Y aquí ya comienza a verse una clara dicotomía en la vida del autor que se mantendrá hasta su muerte: por el día realizará un trabajo burocrático y gris en una empresa de seguros; y por la tarde organizará actividades literarias y sociales de teatro judío.
En 1911 funda la primera fábrica de amianto de Praga, pero enseguida abandona el negocio al darse cuenta de que interfiere con el tiempo dedicado a la literatura, volviendo al mundo de los seguros que no abandonará hasta conseguir la jubilación anticipada.
Y es que, aunque lo odiaba profundamente, el trabajo mecánico le dejaba el suficiente tiempo para dedicarse a sus pasiones: investigar la cultura judía y, sobre todo, escribir. Kafka iniciaba su verdadera “jornada laboral” a las diez de la noche, y no se levantaba de la mesa hasta pasadas la una o las dos de la madrugada. En una ocasión permaneció sin levantar los ojos del papel hasta las seis de la madrugada, terminando de una tacada el libro “La condena”.
Tras estas sesiones de escritura intentaba dormir, pero no lo conseguía a causa del insomnio, por lo que su salud se fue debilitando. En 1917 le detectan una tuberculosis que irá consumiendo su vida. Tras conseguir la baja médica se recluirá en distintos sanatorios hasta que, en 1923, conoce a Dora Diamant, una periodista de veinticinco años con la que planea viajar a Israel.
Su débil estado de salud le impide realizar el viaje, pero sí se traslada a Berlín, donde puede dedicarse en cuerpo y alma a escribir.

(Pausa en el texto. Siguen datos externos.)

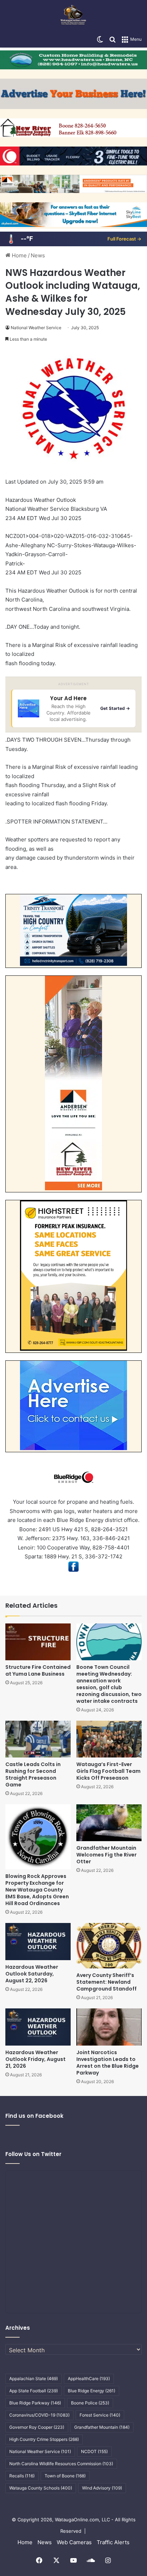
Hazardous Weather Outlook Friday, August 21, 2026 (35, 2059)
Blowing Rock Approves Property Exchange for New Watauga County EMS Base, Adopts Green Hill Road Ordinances (37, 1890)
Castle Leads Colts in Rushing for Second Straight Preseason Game (33, 1774)
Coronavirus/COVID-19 (39, 2415)
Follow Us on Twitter (33, 2154)
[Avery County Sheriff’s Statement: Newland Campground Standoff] (109, 1945)
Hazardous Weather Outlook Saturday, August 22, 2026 (31, 1973)
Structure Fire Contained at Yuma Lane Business (38, 1670)
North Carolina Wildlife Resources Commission (61, 2463)
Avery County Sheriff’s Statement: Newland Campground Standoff (106, 1982)
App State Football (33, 2390)
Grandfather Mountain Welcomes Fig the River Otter (106, 1854)
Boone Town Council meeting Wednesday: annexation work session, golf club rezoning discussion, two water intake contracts (109, 1684)
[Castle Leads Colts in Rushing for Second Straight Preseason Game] (38, 1739)
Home (18, 255)
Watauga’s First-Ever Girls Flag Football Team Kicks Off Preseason (108, 1771)
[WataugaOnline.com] (73, 15)
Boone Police (90, 2403)
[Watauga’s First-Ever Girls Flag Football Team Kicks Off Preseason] (109, 1739)
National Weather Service (36, 327)
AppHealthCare (89, 2378)
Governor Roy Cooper (36, 2427)
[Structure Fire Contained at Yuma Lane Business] (38, 1641)
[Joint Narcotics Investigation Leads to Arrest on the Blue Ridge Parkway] (109, 2026)
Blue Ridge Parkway (35, 2403)
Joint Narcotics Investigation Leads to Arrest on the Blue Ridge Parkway (107, 2062)
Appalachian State (33, 2378)
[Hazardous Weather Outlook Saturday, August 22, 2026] (38, 1941)
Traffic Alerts (113, 2542)
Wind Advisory (102, 2488)
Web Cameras (74, 2542)
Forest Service (100, 2415)
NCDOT (94, 2451)
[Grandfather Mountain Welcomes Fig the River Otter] (109, 1822)
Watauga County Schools (40, 2488)
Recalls (22, 2475)
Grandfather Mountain (102, 2427)
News (38, 255)
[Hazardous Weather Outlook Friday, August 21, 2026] (38, 2026)
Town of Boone (65, 2475)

En plena Navidad de 1923 contrae una pulmonía, lo que le obliga a volver a Praga en marzo del 24 para comenzar una dolorosísima fase final de su enfermedad que terminaría el 3 de junio de 1924 con su muerte.
Así terminaba una vida gris y desconocida para el gran público que debería haberse quedado ahí, o al menos eso es lo que pretendía el autor, pues en su lecho de muerte hizo prometer a su gran amigo Max Brod que destruiría toda su creación literaria después del fallecimiento.

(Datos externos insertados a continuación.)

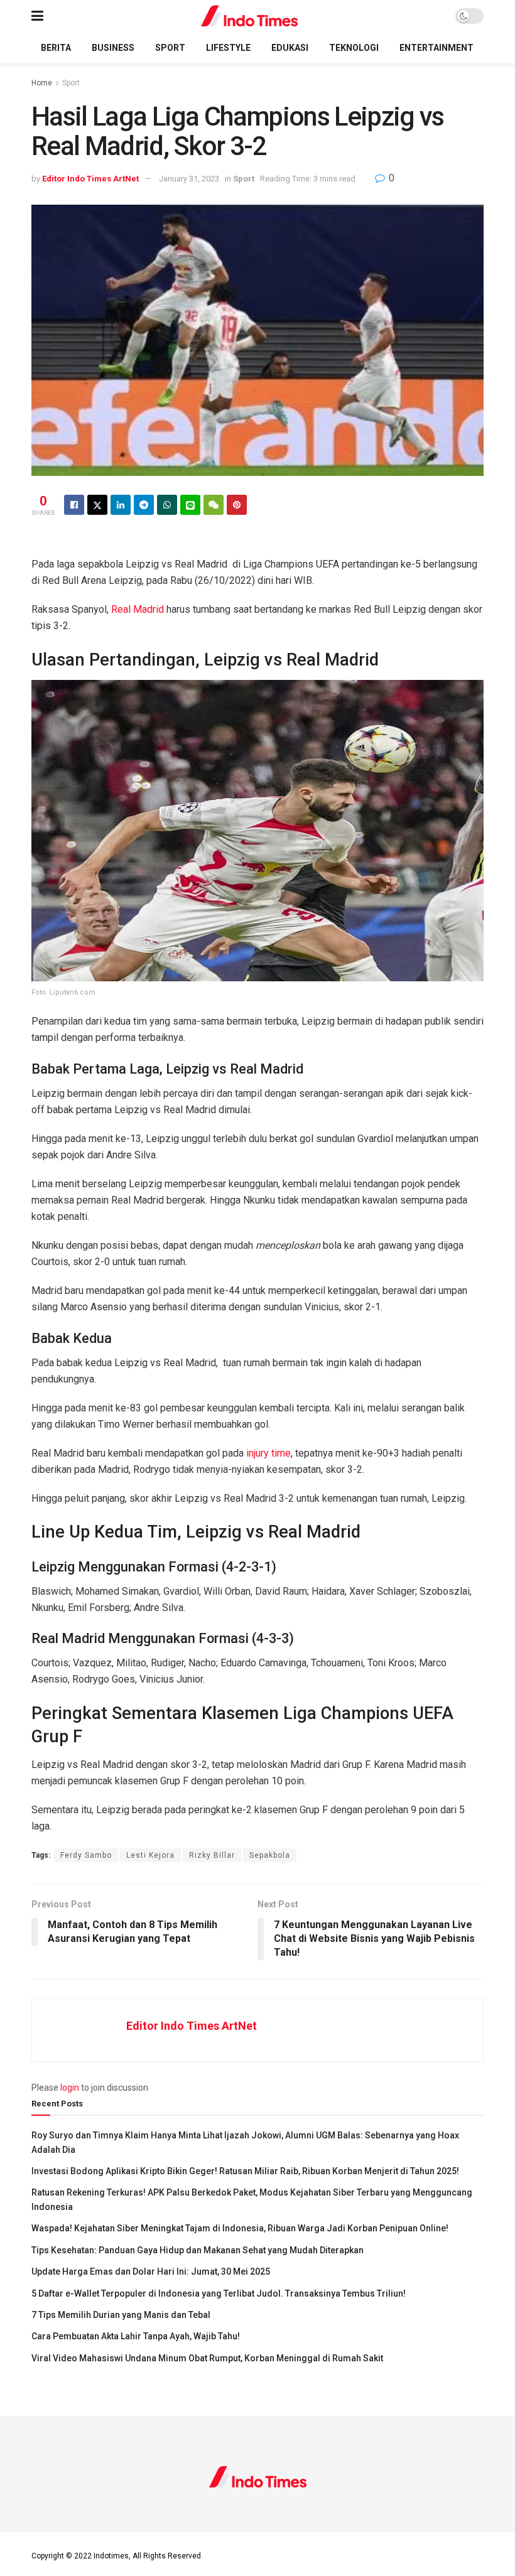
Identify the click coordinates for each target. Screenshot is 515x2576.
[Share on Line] (190, 505)
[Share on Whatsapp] (167, 505)
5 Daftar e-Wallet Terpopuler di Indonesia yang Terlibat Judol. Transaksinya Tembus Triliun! (218, 2293)
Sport (170, 48)
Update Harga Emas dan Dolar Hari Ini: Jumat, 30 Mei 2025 (150, 2271)
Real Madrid (137, 609)
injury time (268, 1453)
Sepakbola (269, 1855)
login (69, 2088)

Pero el albacea se negó a hacerlo, comenzando a publicar las obras del autor, y renunciando así a su propia gloria, pues Brod, escritor prolífico e importante intelectual de la época debió escoger entre llevarse sus propios escritos o los de su amigo ante la llegada de los nazis.
La decisión de Brod iniciará un curioso proceso judicial que nada tiene que envidiar al de sus personajes, pues tras su muerte se abrirá una batalla judicial por los manuscritos de Kafka, y, por lo tanto, con los derechos de las obras, un asunto que no se ha resuelto hasta hace pocos años, cuando la Biblioteca Nacional de Israel se hacía con todos los derechos de la obra de Franz Kafka.